Josiah is almost 16 weeks old, and he’s in 6 month clothes, and he’s becoming much more active and fun. There have been much better days of sleep and naps, and we’re excited for progress. He loves being able to stretch his legs and stand up, or sit up right (still needs help, but he doesn’t like lying down anymore). We jokingly say he’s done being a baby and speak for him saying “that bouncy seat is for babies…I don’t need to be in that anymore.” Just the other day, as he was falling asleep in my arms on a good day, I gazed down at him and had this flash forward moment and started crying realizing that soon he’d be wanting to walk around, and would be squirming out of my arms all the time to investigate and explore.

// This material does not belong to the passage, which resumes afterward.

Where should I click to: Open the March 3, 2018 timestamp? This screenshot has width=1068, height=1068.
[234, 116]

I realize that relatively soon, this stage will be over; I really do need to enjoy it while it lasts. He’s no longer the sleepy little eating-pooping-warm-blob that he kind of was for the first few weeks. He’s becoming more independent (relatively, of course) and chatty with goos and coos. He’s still clingy enough, and still can’t handle sitting on his own all the time.So I really want to and need to embrace the moments while I have them.
It’s a little easier on good days. But when I have a “good day”, I notice that he’s happier, and generally more independent and I can put him down and get some things done. Looking back on that in this reflection, I realize those “good days” will become more frequent and we wont’ be in the cuddly stage quite so much. So I don’t plan to coddle him or anything, but just I don’t want to be looking so far ahead to the next thing that I do miss out on this stage, even if some parts of it have been and continue to be extremely difficult.

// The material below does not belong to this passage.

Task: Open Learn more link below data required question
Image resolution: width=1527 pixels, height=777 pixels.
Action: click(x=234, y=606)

In good news, he slept almost 12 hrs last night — 7:30 pm – 7:30 am. Not perfectly, and there were times he woke up crying, sometimes to eat. He fussed and squirmed and woke himself up with his sad little gas and such. But really, it was quite a miracle and like what the books tell you they should be doing around 4 months.
So I have hope that we are making progress, and that we’ll see delightful changes. But as the first 3 months slip into memory, I’m actually starting to have some moments of missing them. It is weird. Someday I’ll probably be telling someone that I miss that stage as they hold a few week old in their arm. I guess it’s the grace of God to help us lose memory of the difficulty and cling to the joys. Not everyone will; not everyone can. But I know that God has this built in so we’ll keep having kids!
Anyway, so trying to savor the moments. I’m realizing how much attitude affects my parenting, and I am glad I have some time to be trained in patience and endurance for the long run.